Wow, Sunday’s message had a lot in it. And yet, there was still more I wanted to touch on but couldn’t because of time. Here are a few more quotes from various commentaries I look at on a weekly basis in preparing my message. Kernaghan says, “The fig tree than is an enacted parable about the temple. When Jesus denounced the temple as a den of robbers, drove out the merchants and customers, overturned the tables of the moneychangers and stopped the offering of sacrifices, he was not trying to purify the temple. His actions amounted to a curse (on the temple). And if the fig tree, which he also cursed, had withered away to its roots, what would become of the temple?” Later, “it is impossible to love your neighbors as yourself when you are constantly seeking to put yourself in a position above them” Wow, so good!

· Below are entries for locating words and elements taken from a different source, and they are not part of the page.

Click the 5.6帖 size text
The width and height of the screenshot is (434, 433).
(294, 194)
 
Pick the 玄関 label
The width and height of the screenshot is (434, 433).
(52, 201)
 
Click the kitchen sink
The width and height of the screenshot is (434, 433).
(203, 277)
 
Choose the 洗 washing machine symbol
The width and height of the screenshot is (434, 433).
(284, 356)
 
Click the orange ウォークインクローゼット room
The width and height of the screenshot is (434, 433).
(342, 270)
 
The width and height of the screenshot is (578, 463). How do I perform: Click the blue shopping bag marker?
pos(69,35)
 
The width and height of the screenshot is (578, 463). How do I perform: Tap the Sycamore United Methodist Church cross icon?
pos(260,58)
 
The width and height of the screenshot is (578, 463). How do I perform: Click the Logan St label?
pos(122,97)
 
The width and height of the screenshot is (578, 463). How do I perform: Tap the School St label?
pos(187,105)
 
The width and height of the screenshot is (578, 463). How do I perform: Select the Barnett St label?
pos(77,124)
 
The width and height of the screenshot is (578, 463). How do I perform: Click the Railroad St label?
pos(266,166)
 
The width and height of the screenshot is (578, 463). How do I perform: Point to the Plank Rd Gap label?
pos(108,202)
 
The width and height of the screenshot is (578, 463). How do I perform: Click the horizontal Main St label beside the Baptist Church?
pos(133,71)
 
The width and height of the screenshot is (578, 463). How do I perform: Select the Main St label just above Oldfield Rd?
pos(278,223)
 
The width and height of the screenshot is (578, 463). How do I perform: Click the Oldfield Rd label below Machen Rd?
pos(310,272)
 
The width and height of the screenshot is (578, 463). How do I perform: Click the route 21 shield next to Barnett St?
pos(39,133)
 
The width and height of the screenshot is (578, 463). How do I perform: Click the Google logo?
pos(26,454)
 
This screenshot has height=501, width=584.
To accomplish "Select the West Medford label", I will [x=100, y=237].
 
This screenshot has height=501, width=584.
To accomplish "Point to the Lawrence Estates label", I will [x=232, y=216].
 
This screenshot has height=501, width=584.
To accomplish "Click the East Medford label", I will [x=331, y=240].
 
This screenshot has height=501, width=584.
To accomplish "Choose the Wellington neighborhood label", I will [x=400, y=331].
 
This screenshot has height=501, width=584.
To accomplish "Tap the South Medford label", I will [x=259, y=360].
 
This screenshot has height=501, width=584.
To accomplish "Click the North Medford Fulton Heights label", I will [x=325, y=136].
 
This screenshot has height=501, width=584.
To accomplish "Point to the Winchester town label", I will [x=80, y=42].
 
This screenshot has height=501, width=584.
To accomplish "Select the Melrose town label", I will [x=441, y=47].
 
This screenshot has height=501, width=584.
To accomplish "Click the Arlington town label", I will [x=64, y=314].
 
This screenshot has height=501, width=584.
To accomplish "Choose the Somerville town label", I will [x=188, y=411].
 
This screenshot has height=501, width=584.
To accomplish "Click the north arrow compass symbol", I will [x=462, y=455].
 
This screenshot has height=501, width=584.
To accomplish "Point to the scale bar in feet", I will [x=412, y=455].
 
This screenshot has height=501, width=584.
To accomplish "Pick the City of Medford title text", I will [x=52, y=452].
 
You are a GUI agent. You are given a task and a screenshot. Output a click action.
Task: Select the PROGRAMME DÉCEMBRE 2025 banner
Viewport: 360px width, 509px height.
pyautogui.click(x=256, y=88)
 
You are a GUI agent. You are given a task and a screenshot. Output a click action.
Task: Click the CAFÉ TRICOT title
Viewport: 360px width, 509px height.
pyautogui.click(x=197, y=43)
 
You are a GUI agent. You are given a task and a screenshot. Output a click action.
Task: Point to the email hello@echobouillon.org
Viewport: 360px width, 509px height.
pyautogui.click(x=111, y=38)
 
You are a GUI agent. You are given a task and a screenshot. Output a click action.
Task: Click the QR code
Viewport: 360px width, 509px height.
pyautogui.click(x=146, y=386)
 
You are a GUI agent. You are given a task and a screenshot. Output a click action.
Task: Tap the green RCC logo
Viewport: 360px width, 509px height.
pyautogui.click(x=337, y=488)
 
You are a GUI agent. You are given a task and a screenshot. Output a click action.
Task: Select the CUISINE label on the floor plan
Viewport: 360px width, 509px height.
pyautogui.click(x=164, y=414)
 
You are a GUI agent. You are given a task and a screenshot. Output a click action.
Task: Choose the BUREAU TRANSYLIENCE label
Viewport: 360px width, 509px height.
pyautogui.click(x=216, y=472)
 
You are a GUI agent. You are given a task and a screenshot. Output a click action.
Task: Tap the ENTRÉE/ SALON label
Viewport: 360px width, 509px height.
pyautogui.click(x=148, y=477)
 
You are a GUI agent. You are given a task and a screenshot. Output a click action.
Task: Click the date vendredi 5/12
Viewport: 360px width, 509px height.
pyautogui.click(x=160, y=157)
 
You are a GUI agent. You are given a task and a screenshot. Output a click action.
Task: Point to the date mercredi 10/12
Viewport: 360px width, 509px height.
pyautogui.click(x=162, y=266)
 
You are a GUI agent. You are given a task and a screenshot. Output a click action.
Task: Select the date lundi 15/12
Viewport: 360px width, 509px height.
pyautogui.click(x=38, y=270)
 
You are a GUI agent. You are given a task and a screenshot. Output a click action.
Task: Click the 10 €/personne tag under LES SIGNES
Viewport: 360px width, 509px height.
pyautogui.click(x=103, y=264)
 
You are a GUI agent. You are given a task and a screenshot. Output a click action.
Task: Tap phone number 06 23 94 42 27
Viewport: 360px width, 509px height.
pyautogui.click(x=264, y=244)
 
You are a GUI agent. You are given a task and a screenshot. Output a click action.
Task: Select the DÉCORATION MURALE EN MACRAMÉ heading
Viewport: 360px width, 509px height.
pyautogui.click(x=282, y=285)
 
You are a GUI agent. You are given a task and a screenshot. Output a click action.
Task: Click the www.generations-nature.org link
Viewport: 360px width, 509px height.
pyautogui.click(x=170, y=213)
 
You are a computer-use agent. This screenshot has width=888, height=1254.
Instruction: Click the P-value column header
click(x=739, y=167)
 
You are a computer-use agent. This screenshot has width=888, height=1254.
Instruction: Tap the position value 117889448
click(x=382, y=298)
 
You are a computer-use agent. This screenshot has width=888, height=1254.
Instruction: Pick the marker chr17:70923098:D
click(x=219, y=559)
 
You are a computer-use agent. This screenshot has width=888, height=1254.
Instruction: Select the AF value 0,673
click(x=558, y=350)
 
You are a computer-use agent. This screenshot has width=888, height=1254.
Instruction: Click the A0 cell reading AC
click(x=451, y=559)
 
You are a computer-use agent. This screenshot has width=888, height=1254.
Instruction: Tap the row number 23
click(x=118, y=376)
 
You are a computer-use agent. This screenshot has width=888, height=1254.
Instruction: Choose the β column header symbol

I did not have time to explore the widow’s mites at the end of chapter 12. It like Bartimaeus serves as an positive example of the teachings before it. Lane has several insights into this that I was unable to bring out. This account of the widow “serves to sharpen the contrast between the sham righteousness of the scribes and that wholehearted devotion to God which characterized an unnamed widow whose poverty was absolute. . . . The fact that the woman gave two coins was significant, for she could easily have kept one for herself.” Wow, so good!
I will leave you with those two great thoughts.